(Stored data)
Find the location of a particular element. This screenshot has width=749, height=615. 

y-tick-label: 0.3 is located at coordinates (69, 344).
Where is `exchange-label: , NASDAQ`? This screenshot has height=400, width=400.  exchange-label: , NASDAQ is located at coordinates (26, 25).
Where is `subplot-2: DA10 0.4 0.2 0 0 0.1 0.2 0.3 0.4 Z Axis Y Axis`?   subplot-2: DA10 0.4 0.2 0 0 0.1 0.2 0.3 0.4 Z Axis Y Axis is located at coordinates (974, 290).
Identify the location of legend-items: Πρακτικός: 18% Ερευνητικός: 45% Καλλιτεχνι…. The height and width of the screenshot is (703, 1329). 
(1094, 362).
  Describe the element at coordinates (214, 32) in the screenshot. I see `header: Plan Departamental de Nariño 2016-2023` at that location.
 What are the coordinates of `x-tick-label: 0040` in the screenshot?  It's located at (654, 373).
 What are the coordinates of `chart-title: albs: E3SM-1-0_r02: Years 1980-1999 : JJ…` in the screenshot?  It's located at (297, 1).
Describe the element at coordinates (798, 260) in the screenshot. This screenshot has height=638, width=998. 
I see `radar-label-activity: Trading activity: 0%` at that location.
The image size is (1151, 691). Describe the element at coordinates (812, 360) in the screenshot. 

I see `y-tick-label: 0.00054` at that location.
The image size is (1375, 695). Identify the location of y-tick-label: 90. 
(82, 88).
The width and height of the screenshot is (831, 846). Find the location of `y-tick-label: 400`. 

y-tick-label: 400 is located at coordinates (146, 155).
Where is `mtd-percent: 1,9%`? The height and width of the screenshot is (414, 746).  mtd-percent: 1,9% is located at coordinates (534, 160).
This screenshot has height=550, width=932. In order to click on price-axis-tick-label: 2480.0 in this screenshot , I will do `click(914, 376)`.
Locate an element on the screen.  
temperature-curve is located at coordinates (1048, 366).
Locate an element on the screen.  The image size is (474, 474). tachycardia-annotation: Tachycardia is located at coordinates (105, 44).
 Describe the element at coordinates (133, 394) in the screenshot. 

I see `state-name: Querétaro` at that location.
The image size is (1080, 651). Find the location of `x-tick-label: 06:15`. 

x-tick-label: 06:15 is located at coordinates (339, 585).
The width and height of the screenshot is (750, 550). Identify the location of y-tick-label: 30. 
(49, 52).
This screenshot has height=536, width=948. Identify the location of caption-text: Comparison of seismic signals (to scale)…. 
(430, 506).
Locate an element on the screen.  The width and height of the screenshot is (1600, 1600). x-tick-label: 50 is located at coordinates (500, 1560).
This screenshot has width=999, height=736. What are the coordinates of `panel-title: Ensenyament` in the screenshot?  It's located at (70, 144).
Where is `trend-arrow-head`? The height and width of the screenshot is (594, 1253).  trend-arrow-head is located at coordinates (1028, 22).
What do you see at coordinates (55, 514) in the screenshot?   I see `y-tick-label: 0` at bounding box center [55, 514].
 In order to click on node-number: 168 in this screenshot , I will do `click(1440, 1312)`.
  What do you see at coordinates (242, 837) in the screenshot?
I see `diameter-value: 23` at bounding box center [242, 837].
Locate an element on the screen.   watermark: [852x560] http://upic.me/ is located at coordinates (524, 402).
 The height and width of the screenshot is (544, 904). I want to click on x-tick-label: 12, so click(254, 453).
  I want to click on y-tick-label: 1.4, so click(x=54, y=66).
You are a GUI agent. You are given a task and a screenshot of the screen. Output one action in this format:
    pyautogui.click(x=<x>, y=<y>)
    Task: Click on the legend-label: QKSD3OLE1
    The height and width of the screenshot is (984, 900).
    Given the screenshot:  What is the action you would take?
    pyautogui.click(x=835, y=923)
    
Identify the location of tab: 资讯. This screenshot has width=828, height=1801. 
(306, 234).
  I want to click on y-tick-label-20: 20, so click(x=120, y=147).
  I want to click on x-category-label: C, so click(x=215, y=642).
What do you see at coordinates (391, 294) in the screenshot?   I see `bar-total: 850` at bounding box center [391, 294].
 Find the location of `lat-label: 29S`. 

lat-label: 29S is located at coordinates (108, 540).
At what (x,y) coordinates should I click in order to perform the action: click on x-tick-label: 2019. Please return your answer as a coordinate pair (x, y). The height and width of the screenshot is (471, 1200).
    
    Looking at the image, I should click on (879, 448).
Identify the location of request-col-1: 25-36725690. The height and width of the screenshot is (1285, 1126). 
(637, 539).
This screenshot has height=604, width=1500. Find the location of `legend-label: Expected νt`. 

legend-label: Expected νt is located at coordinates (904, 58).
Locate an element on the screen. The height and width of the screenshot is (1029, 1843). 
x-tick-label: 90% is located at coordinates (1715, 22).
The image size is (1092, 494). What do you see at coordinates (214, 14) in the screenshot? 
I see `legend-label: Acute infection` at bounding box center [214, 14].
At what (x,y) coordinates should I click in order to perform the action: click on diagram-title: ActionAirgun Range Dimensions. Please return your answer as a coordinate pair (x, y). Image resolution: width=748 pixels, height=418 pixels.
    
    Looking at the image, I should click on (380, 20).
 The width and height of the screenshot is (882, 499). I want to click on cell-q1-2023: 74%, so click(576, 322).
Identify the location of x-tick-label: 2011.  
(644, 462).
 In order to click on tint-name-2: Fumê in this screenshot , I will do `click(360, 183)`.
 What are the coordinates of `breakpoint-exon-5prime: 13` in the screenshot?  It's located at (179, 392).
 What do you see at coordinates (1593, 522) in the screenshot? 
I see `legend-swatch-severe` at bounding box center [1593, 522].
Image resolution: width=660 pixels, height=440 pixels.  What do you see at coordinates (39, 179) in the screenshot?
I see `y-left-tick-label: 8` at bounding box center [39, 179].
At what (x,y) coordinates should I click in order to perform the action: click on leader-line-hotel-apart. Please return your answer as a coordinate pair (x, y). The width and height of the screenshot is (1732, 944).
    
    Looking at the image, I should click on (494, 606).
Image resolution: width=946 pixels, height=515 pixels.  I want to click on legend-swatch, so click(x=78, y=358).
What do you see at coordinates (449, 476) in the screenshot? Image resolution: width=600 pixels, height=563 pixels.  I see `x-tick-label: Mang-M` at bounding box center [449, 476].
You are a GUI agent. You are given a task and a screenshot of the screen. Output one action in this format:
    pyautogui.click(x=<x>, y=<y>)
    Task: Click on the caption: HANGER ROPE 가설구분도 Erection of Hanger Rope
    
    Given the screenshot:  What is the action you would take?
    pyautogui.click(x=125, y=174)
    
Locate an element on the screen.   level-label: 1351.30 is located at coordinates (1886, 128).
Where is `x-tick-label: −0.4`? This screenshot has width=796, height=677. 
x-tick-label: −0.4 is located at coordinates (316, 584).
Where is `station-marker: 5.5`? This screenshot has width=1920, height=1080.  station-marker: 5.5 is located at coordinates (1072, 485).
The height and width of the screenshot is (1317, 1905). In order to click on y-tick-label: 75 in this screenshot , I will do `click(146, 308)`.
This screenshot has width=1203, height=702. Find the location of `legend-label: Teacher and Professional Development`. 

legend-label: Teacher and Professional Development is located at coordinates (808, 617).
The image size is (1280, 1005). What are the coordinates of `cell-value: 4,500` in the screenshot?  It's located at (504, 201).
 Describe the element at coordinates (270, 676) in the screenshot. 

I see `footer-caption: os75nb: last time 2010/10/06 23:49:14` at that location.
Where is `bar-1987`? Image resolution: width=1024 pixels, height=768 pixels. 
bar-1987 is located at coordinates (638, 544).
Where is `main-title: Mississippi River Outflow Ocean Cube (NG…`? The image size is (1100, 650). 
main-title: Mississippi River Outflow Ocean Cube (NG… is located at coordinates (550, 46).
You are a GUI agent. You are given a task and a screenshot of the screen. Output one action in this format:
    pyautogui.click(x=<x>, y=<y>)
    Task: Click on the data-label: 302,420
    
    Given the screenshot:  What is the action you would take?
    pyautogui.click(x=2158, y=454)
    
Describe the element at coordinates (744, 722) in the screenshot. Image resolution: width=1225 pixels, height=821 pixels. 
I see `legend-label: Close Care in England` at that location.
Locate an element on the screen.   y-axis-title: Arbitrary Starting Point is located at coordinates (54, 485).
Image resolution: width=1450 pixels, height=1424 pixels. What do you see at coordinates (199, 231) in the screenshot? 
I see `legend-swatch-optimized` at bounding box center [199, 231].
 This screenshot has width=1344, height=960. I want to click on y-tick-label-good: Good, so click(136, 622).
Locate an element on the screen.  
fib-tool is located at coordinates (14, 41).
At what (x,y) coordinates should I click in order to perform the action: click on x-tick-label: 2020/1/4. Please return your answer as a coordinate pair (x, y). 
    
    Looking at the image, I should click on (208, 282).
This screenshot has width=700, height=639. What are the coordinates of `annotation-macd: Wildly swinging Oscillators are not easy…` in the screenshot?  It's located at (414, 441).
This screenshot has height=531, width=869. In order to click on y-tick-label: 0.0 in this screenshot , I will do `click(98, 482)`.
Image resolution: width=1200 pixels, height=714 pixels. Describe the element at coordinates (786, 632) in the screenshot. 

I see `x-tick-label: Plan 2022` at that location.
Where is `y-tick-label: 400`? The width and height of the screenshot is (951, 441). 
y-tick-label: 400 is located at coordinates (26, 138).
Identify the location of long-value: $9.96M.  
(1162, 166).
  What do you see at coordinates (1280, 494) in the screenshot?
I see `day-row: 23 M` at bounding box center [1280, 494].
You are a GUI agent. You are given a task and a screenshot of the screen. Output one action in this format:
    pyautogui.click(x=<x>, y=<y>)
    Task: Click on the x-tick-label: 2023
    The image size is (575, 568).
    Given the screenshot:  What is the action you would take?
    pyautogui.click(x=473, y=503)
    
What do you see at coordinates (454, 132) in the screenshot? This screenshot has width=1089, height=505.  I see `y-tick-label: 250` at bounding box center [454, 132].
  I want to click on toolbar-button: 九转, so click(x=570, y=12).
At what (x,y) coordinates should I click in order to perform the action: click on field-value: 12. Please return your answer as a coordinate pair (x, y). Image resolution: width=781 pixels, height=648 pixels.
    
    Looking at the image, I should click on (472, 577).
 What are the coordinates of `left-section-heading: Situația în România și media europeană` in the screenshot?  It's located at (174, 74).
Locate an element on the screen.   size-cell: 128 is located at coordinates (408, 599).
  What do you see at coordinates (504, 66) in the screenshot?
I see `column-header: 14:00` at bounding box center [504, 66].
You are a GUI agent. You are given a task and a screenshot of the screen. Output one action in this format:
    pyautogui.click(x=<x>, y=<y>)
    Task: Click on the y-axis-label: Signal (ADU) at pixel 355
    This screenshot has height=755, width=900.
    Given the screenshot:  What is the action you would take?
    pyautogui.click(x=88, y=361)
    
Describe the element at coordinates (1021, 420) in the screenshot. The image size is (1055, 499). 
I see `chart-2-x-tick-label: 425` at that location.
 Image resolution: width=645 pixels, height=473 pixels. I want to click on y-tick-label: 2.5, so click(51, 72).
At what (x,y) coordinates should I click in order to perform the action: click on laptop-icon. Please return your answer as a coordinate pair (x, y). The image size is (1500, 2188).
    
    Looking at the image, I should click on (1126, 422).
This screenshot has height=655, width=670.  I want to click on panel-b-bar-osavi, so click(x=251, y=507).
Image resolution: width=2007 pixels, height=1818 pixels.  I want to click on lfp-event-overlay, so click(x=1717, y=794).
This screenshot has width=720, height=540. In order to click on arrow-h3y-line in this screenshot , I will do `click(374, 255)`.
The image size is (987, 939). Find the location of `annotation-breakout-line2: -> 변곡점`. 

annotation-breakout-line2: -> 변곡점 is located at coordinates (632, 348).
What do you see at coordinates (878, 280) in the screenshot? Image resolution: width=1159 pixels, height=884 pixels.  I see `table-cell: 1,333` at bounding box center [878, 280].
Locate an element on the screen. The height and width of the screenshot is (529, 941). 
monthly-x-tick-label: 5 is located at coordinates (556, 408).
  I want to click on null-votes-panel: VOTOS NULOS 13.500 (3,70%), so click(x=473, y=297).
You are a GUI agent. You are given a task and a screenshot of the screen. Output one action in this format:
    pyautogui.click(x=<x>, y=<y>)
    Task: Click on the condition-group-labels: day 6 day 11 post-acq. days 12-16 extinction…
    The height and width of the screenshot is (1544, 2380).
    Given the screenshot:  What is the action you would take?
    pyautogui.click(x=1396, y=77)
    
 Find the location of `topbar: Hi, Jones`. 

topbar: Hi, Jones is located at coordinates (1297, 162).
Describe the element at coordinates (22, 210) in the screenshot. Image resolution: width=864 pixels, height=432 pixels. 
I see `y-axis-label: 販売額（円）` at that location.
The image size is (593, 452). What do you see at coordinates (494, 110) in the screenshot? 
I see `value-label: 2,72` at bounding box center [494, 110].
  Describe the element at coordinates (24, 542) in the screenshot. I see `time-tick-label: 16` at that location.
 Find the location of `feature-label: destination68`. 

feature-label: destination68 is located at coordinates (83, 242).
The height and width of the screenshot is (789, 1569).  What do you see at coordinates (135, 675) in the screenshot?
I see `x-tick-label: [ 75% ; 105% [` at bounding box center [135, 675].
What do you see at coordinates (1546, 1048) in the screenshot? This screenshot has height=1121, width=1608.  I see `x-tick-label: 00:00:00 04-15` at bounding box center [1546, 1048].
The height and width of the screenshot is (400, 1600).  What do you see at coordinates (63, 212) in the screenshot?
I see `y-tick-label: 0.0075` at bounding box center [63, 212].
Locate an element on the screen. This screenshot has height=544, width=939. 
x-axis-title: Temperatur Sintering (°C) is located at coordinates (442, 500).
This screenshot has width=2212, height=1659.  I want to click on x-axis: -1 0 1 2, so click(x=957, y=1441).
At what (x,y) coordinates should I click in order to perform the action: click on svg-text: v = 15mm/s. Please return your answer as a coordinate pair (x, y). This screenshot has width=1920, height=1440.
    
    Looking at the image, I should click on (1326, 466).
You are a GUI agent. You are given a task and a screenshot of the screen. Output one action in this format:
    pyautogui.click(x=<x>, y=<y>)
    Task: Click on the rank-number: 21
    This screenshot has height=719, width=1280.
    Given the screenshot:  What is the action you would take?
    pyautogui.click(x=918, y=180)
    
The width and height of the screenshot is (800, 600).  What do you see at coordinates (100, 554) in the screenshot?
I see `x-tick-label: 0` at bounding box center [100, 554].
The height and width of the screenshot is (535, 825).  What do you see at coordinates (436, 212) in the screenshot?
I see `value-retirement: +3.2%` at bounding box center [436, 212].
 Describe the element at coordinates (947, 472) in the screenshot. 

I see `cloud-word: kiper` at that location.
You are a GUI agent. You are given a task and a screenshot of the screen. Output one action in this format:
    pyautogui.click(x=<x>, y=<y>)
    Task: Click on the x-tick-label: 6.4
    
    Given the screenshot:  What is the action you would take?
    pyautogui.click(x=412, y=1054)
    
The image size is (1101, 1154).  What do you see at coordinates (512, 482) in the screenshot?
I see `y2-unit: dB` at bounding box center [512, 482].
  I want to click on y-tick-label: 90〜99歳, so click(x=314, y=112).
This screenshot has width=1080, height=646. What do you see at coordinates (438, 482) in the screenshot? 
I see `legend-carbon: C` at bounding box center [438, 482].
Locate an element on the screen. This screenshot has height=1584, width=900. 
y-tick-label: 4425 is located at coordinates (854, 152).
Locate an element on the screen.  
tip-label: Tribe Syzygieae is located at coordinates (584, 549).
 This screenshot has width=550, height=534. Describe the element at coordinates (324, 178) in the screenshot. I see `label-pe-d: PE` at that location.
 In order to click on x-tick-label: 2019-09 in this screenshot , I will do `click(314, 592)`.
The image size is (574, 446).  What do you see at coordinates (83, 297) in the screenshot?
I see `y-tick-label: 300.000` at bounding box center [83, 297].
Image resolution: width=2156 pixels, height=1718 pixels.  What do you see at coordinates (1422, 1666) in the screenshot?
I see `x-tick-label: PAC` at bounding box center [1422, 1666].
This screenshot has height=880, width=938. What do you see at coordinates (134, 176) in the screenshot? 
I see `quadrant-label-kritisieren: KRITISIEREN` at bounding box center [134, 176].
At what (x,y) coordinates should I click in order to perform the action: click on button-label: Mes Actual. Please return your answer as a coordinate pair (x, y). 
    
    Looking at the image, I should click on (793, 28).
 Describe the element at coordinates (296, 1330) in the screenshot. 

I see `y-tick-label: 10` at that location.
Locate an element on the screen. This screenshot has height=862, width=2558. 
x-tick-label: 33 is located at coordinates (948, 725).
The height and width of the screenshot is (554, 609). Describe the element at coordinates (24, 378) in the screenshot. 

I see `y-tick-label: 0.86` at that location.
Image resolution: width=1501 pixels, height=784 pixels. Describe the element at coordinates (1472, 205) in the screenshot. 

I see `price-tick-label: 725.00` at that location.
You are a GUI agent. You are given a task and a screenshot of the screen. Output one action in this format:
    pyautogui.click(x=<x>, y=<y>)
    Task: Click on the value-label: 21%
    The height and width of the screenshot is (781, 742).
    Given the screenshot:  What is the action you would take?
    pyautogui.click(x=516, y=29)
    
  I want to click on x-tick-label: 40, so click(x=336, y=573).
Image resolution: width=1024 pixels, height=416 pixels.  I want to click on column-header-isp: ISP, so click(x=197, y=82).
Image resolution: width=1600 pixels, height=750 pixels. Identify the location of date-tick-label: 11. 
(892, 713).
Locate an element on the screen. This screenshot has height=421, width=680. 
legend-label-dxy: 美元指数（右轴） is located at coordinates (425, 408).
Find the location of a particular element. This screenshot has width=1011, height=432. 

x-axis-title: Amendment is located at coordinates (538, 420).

TASK DESCRIPTION:
Can you copy the items word for word, from the first line through the line that contains "coordinates (26, 25).", with both ends included?

WRITTEN ANSWER:
Find the location of a particular element. This screenshot has width=749, height=615. 

y-tick-label: 0.3 is located at coordinates (69, 344).
Where is `exchange-label: , NASDAQ`? This screenshot has height=400, width=400.  exchange-label: , NASDAQ is located at coordinates (26, 25).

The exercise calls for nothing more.